The cause of death was complications from melanoma, said her son J. Barclay Armstrong.
Mrs. Armstrong was a prominent figure in Texas and national Republican Party politics when she was appointed counselor to Nixon in 1973. She was the first woman to be named to the cabinet-level position.
In that job, she became highly visible for her willingness to face hostile audiences as the Watergate scandal gathered force. She was, as a reporter for The New York Times described her then, the Nixon administration's "best, brave front to the public."
Under Nixon, Mrs. Armstrong created the White House Office of Women's Programs to provide a liaison between the president and women's groups. It sought to recruit female appointees to high-level government positions and to broaden opportunities for women in the federal government.
Mrs. Armstrong stayed on as counselor under Ford, who named her to the eight-member Council on Wage and Price Stability. She helped plan the United States bicentennial celebration and, for a time, seemed a likely contender to be Ford's running mate in the 1976 election.
Instead, she was named ambassador to Britain, where with her breezy, energetic style and the mere fact of being a woman, she seemed to fascinate her host country. She held the post from 1976 to 1977.
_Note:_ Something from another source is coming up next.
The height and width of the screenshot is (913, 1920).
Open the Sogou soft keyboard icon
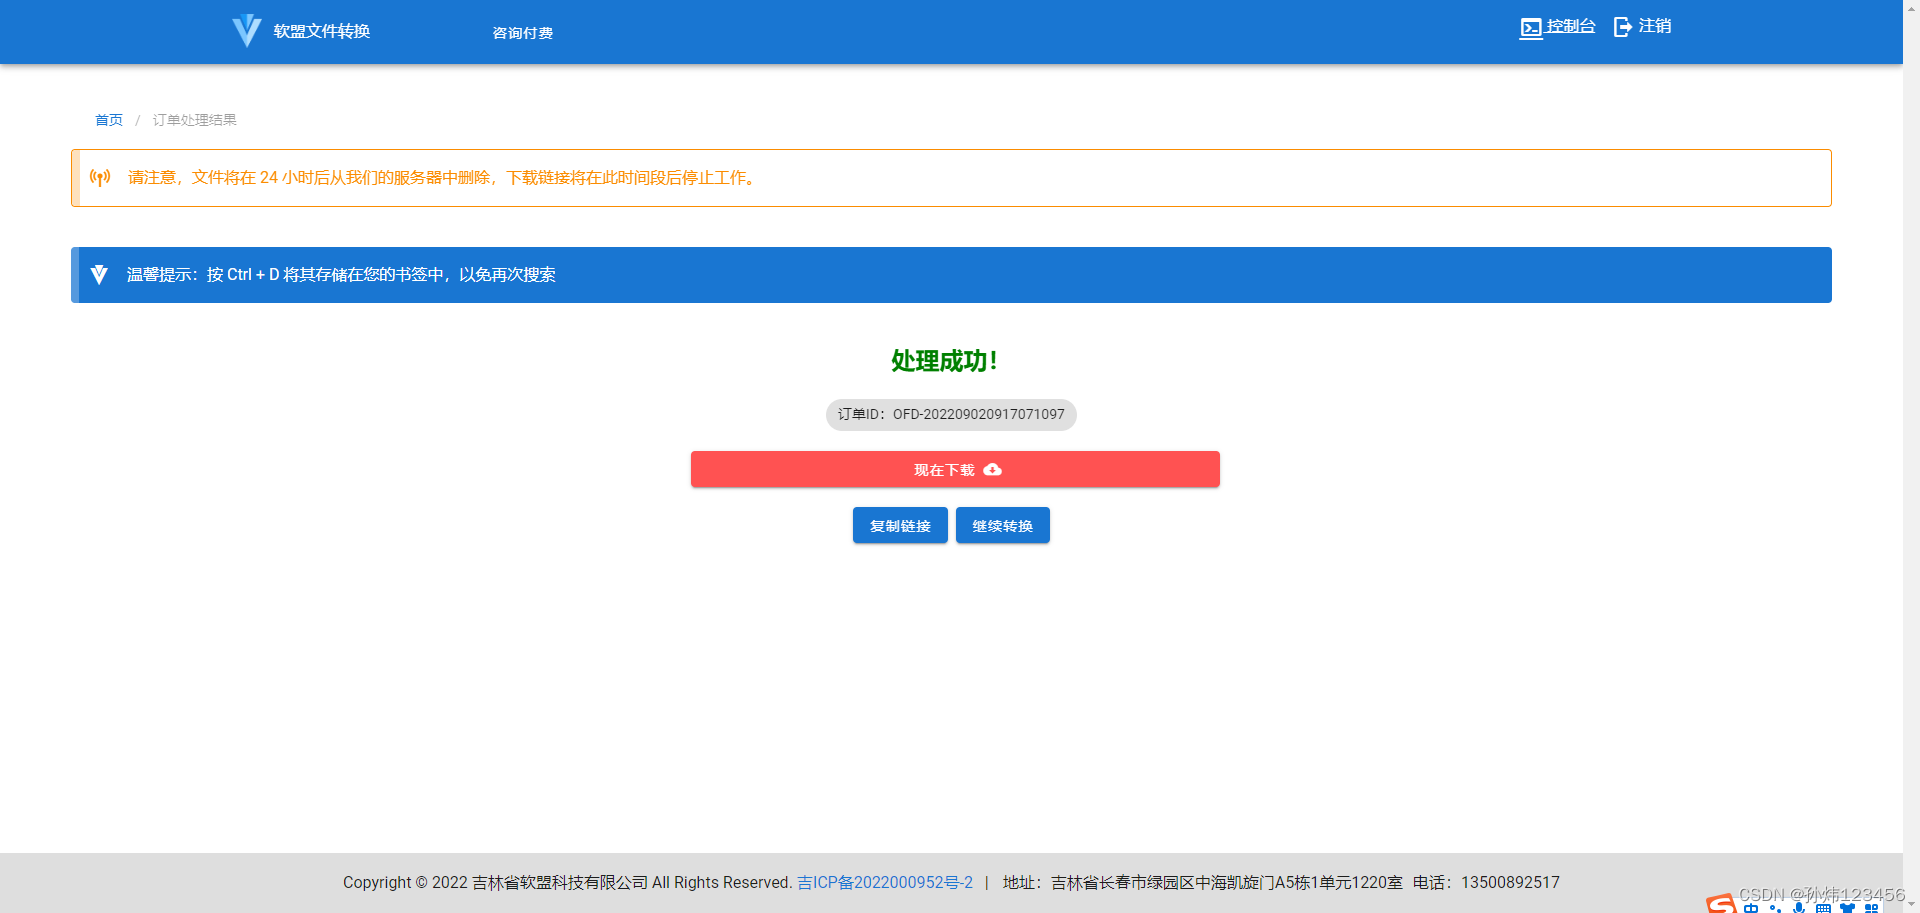[1824, 908]
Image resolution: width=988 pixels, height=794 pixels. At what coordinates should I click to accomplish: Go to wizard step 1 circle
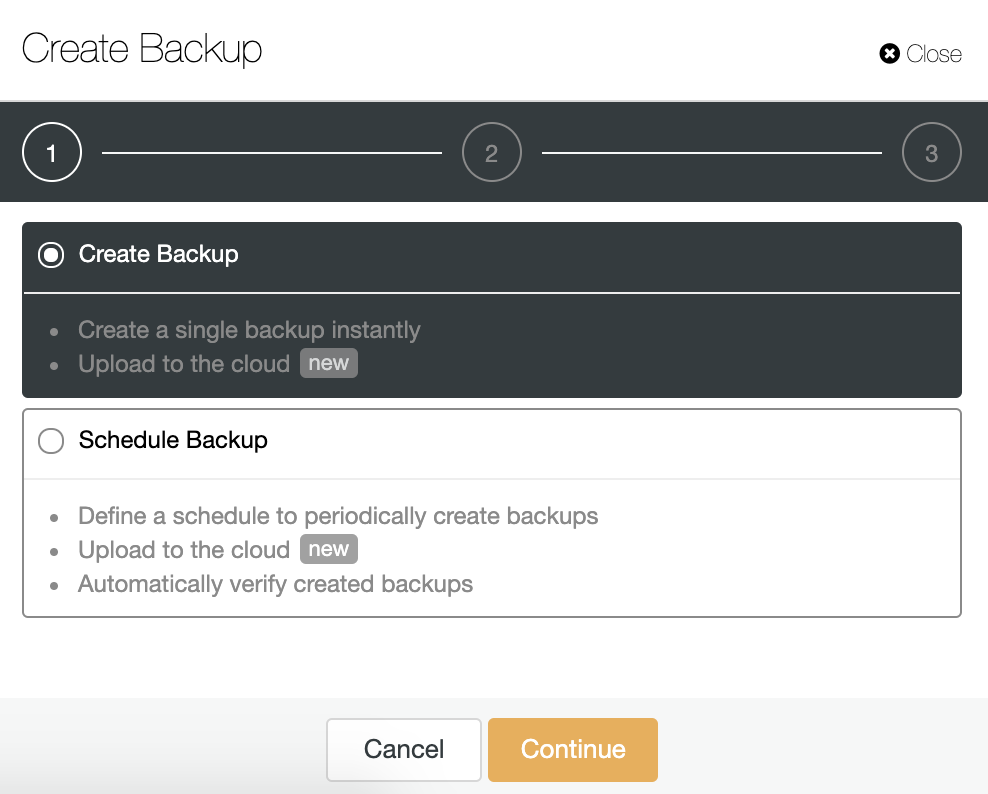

Anne Legendre was born in New Orleans on Dec. 27, 1927. Her father, Armant Legendre, was a coffee importer from a Creole family. At the Foxcroft School in Middleburg, Va., she was president of the student body and class valedictorian.
She graduated in 1949 from Vassar College, where she was member of Phi Beta Kappa and got her first taste of political activism as a volunteer worker for Harry S. Truman's 1948 presidential campaign.
In 1950, after working briefly as an assistant editor at Harper's Bazaar, she married Tobin Armstrong, a Texas cattle rancher, whom she met while visiting a classmate at the King Ranch, which adjoined Mr. Armstrong's 50,000-acre property. After moving to Texas, she learned to ride a horse, fish and handle a rifle. Mr. Armstrong died in 2005.
It was on the Armstrong ranch that Vice President Dick Cheney, while quail hunting in February 2006, let off an errant blast from his shotgun that hit Harry Whittington, a Texas lawyer, in the face and upper body. He was not seriously injured.
Mrs. Armstrong switched parties during the 1952 presidential campaign. She started as a precinct worker and then "sort of branched out," she told The Times in 1976.
Out and up would have been more accurate. She rose to become vice chairwoman of the state party from 1966 to 1968 and from 1968 to 1973 was a state committeewoman on the Republican National Committee, of which she was a chairwoman from 1971 to 1973. She favored a more inclusive Republican party that would reach out to younger voters, ethnic minorities and women.
Mrs. Armstrong was a keynote speaker at the 1972 Republican convention, the first woman in either party to deliver a keynote address.
She was a chairwoman of Ronald Reagan's 1980 presidential campaign and was chairwoman of the President's Foreign Intelligence Advisory Board from 1981 to 1990. After leaving politics, Mrs. Armstrong sat on the boards of several large corporations. In 1987, Reagan awarded her the Presidential Medal of Freedom.
In addition to her son J. Barclay of Houston, she is survived by four other children, Sarita Armstrong Hixon and Tobin Armstrong Jr., also of Houston; Katharine Armstrong Love of Austin, Tex.; James Armstrong of Middleburg; 13 grandchildren; and a sister, Katharine Legendre King of Houston.